Amazing GP!

When $\{x\}$ , $\lfloor x \rfloor$ , and $x$ are in a geometric progression, then

$\begin{aligned} \{x\}\blue x & = \lfloor x \rfloor^2 & \small \blue{\text{Note that }x = \lfloor x \rfloor + \{x\}} \\ \{x\}\blue{(\lfloor x \rfloor + \{x\})} & = \lfloor x \rfloor^2 \\ \{x\}^2 + \lfloor x \rfloor \{x\} - \lfloor x \rfloor^2 & = 0 & \small \blue{\text{Solving the quadratic for }\{x\}} \end{aligned}$

$\begin{aligned} \implies \{x\} & = \frac {-\lfloor x \rfloor \blue + \sqrt{\lfloor x \rfloor ^2 + 4\lfloor x \rfloor ^2}}2 & \small \blue{\text{Since }\{x\} \ge 0} \\ & = \frac {(\sqrt 5 - 1)\lfloor x \rfloor}2 & \small \blue{\text{also }\{x\} < 1 \implies \lfloor x \rfloor = 1} \\ & = \frac {\sqrt 5 -1}2 = \blue \varphi - 1 & \small \blue{\text{where }\varphi = \frac {1+\sqrt 5}2 \text{ denotes the golden ratio.}} \end{aligned}$

Then $x = \lfloor x \rfloor + \{x\} = 1 + \varphi -1 = \varphi \approx \boxed{1.62}$ .
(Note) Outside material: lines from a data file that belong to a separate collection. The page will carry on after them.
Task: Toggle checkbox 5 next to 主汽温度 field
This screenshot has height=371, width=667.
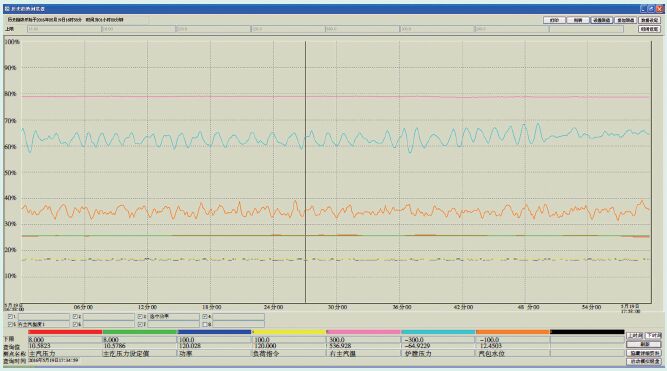Action: [x=11, y=325]
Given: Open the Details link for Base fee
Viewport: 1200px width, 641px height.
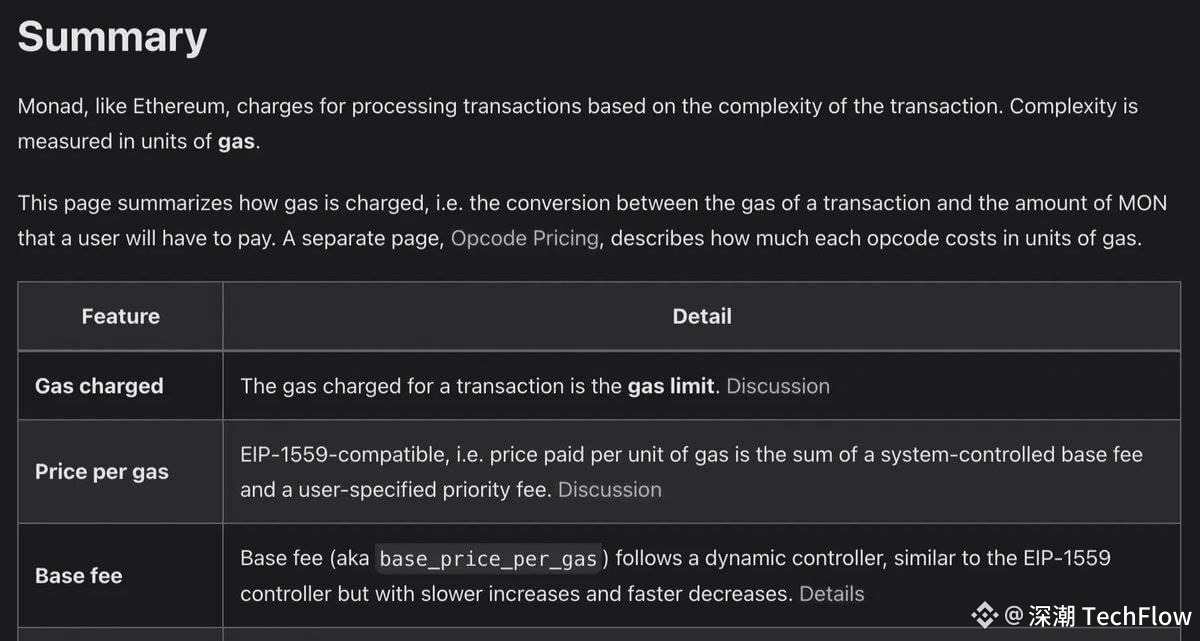Looking at the screenshot, I should point(831,594).
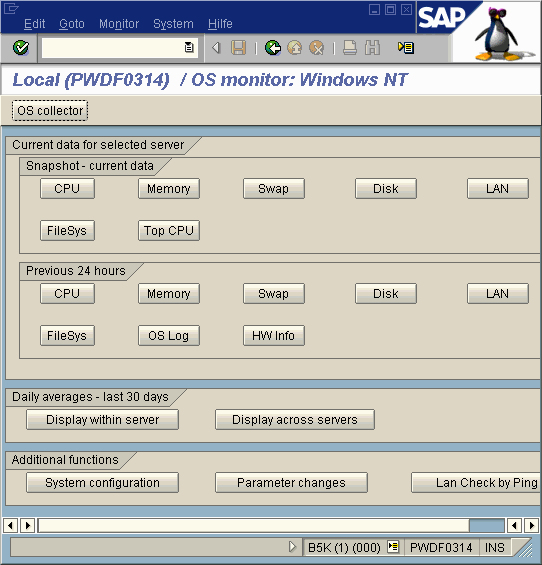
Task: Click the Save floppy disk icon
Action: pos(239,48)
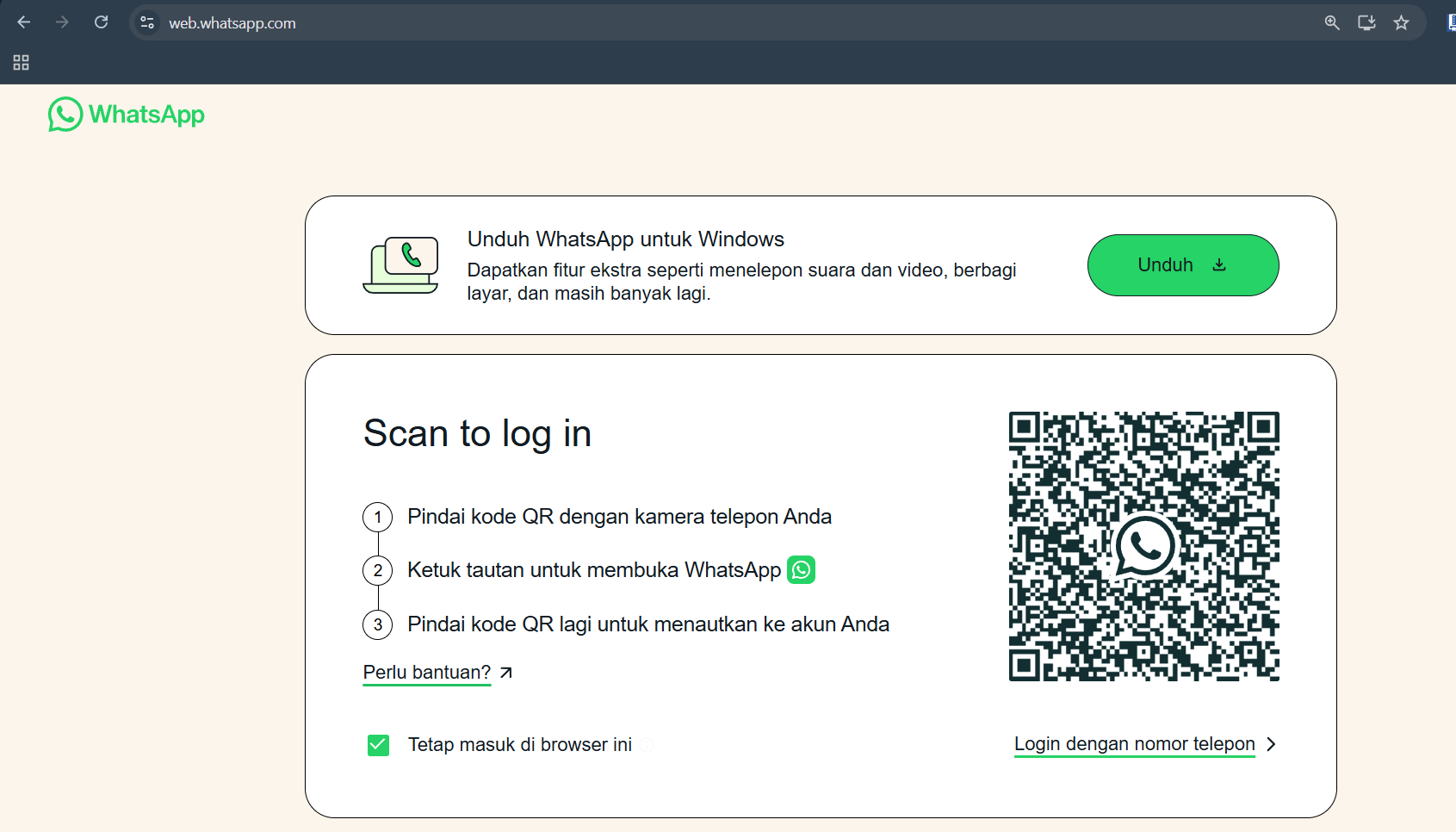Click external arrow beside Perlu bantuan

coord(506,673)
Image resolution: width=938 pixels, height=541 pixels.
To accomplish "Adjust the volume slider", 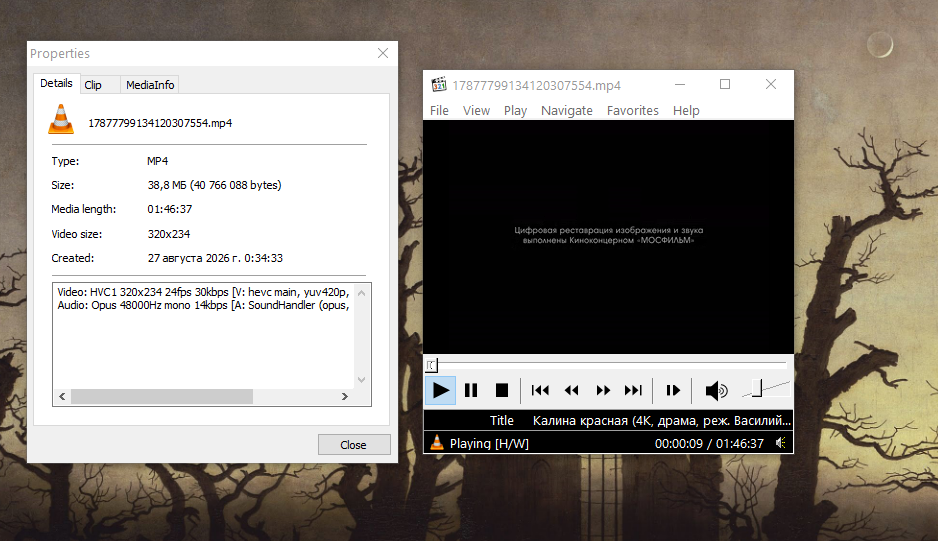I will click(766, 389).

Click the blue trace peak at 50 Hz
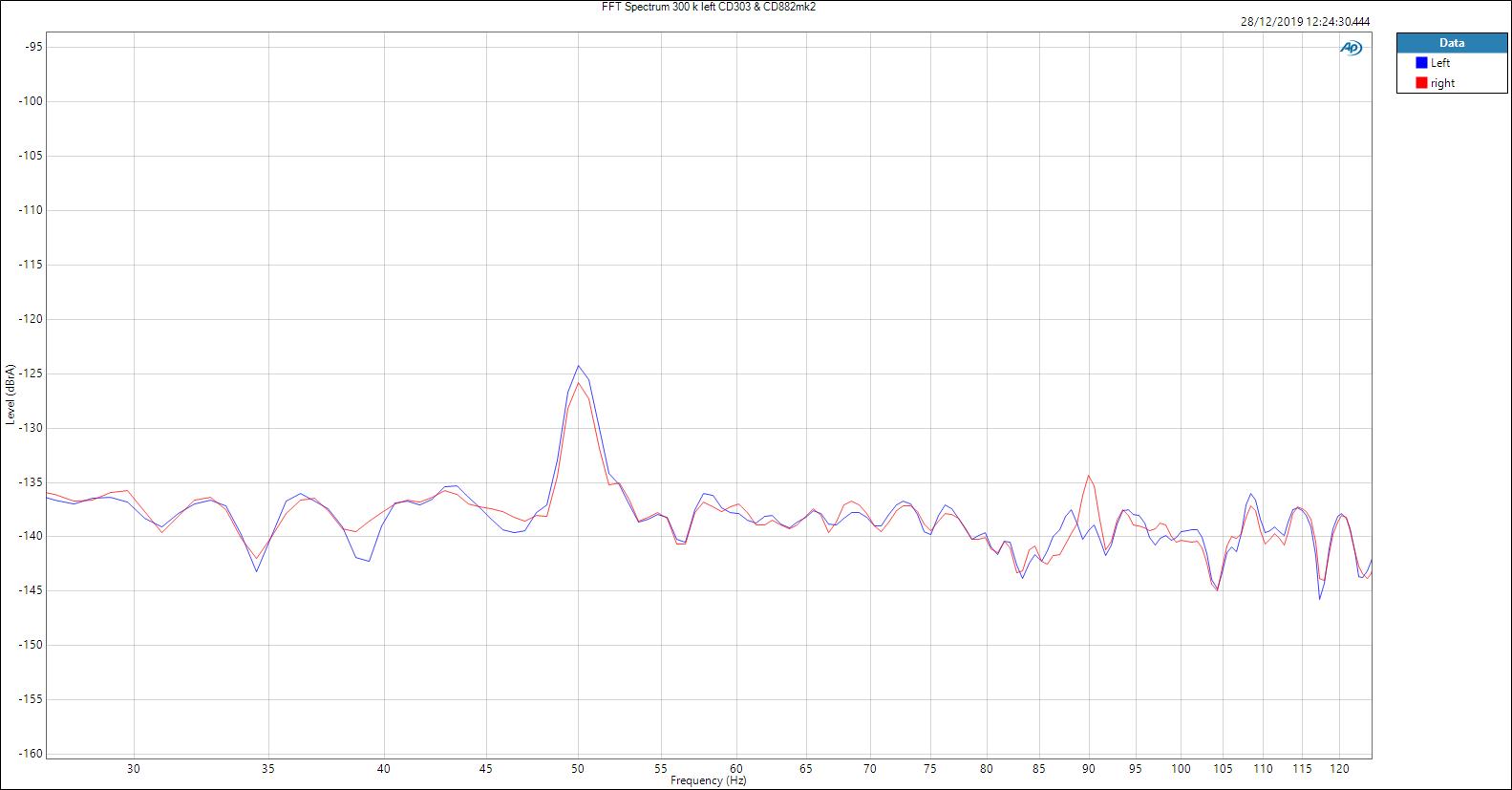[578, 366]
$\{x\}, \lfloor x\rfloor \text{ and } x \text{ are in a geometric progression, ratio} = r$

• $\textcolor{#3D99F6}{a = \{x\} } < 1 , \lfloor x\rfloor = a \cdot r \text{ is an integer, } x = a \cdot r^2$
• $\textcolor{#3D99F6}{ \{x\} \neq 0 } \hspace{20mm} \text{ else } r = \cfrac{\lfloor x\rfloor}{\{x\}} \text{is not well defined}$
• $\textcolor{#3D99F6}{ r = \cfrac{x}{\lfloor x\rfloor} > 1 } \hspace{15mm} \text{ as } x, \lfloor x\rfloor \text{ are same sign }$

$\begin{aligned} x - \lfloor x\rfloor - \{x\} &= 0 \\ \Rightarrow ar^2 - ar - a &= 0 \\ r^2 - r - 1 &= 0 \\ \implies r &= \cfrac{1 + \sqrt{5}}{2} \hspace{10mm} \text {neglect -ve as } r > 1 \end{aligned}$ $\begin{aligned} x - \lfloor x\rfloor &= \{x\} \\ ar^2 - ar &= a \\ \boxed{ar}(r-1) &= a \\ \boxed{ar}\left(\cfrac{\sqrt{5}-1}{2} \right) &= a \implies ar = 1 \hspace{10mm} \text{ as } \lfloor x\rfloor = ar \geq 2 \Rightarrow a > 1 \Rightarrow \text{contradiction} \\ \\ x &= ar^2 = ar\cdot r = 1 \cdot r \\ &= \boxed{ \cfrac{1 + \sqrt{5}}{2} } \hspace{20mm} \text{ which is } \phi \text{ golden ratio } \approx 1.618 \end{aligned}$

$\begin{aligned} \{x\} &= a = \cfrac{1}{r} \\ &= \cfrac{2}{1+\sqrt{5} } = \cfrac{2}{\sqrt{5}+1} \\ &=\cfrac{2}{\sqrt{5}+1} \cdot \cfrac{\sqrt{5}-1}{\sqrt{5}-1} \\ &= \cfrac{\sqrt{5}-1}{2} \approx 0.618 \end{aligned}$

We know that $x \{x\} = \lfloor x \rfloor ^2$ . Obviously $x$ cannot be negative, since the left-hand side (LHS) will be negative and the right-hand side (RHS) will be positive. So $x$ must be positive given the condition $x \ne 0$ . In addition, $x$ cannot be an integer, since the LHS will always be $0$ due to the term $\{x\}$ .

If $0 < x < 1$ , the RHS will be $0$ , and since $\{x\} \ne \lfloor x \rfloor \ne 0$ , there is no solution. If $2 < x$ however, then the RHS must be $4$ , which forces $\{x\} > \frac{4}{3}$ , but this is impossible. Hence $1 < x < 2$ . If $x = 1 + a$ , then we have the equation $a(1+a) = 1^2 \Rightarrow a^2+a-1 = 0$ .

Using the quadratic formula, we get that: $\boxed{a = \frac{1}{2}(\sqrt{5} - 1)}$

so $x = 1 + a = \frac{1 + \sqrt5}{2}$ , which is just the golden ratio. The other root must be discarded since it is negative.